After the cloud of blue smoke dissipated, a calm renewed on the street. No one hurried. Several Japanese tourists looked into windows. A limousine pulled away from the curb. An elderly woman walked a small dog, her manservant following behind with plastic bag and shovel.

"What is troubling you, Mrs. Mir-Abrisi? Tell me now. I am your friend."

"There is nothing wrong. Today I am in a bad spirit. It is nothing." She waved her hand. "I am thinking about home. America is so very different." He stopped her and turned her toward him. He chucked her under the chin. Then he took her arm again and they continued walking.

"The aloneness," she said, at last. "I want and I feel and I lie awake and I have nothing. You cannot know what it is to be deserted, after so many years."

"Death is unpredictable."

"Death? Death? Is that what Morris told you? How he wishes to spare an old woman's feelings. It is the same as death. My husband found a much younger woman. They are somewhere." She waved a hand faintly in the direction of the west.

They walked on for a while until they reached a corner where Phil stopped them and turned to face her.

"I want to give you some advice, Mrs. Mir-Abrisi."

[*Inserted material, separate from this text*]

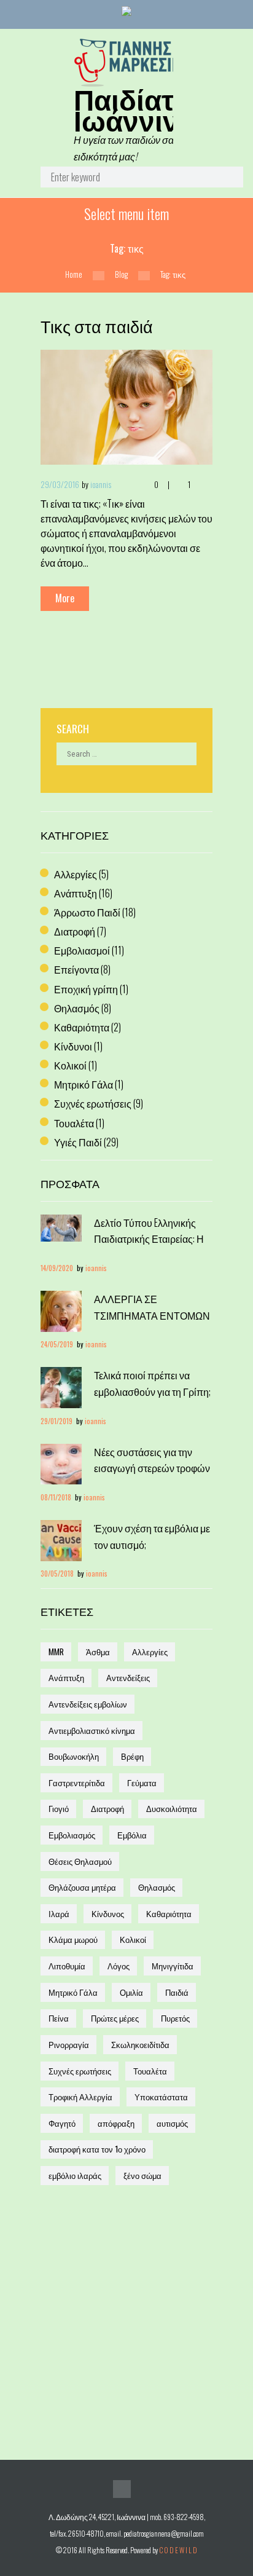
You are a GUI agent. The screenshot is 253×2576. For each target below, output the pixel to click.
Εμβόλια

They stood on the corner, an unattractive middle-aged woman in brown, a young man gone fat but still the shimmer of handsome underneath.

"I do not want for advice. I do not want for anything. You should please stick to what you know."

"This is what I know. Concentrate on your coil turns, your style hand, the energy of your breaks. Practice them. Practice, practice, practice. Live the tango, walk with the beat of the mambo in your heart. No, no. Don't stop me. These are the things that matter. The music. The fire in your blood, the heat you feel, the charge of your partner and his chase. Perfect your moves and you will always find such partners. Never alone. I know this."

"I have felt that with you," Mrs. Mir-Abrisi said.

"Tomorrow, you will feel it again. Tomorrow, when you come for your lesson, wear loose clothing, something lighter, more festive. Put up your hair. Prepare to work. I promise you won't be alone."

After Mrs. Mir-Abrisi, Phil had only one more late lesson, and he stopped for ice cream on the way back. Men rushed by on the street, others in cars talked on telephones, beeping their horns, careening through yellow lights, anything to get somewhere. It took him a long time to eat. He saw women who looked like his old girlfriend, their faces carefully made-up, posturing and posing, but there was nothing underneath. He pushed his ice cream in swirling shapes, slicing the spoon down and through, bringing a bite to his mouth, returning his spoon to the dish, moving, always moving to the beat of music only he heard, dancing the mambo, executing perfect coil turns in the vanilla.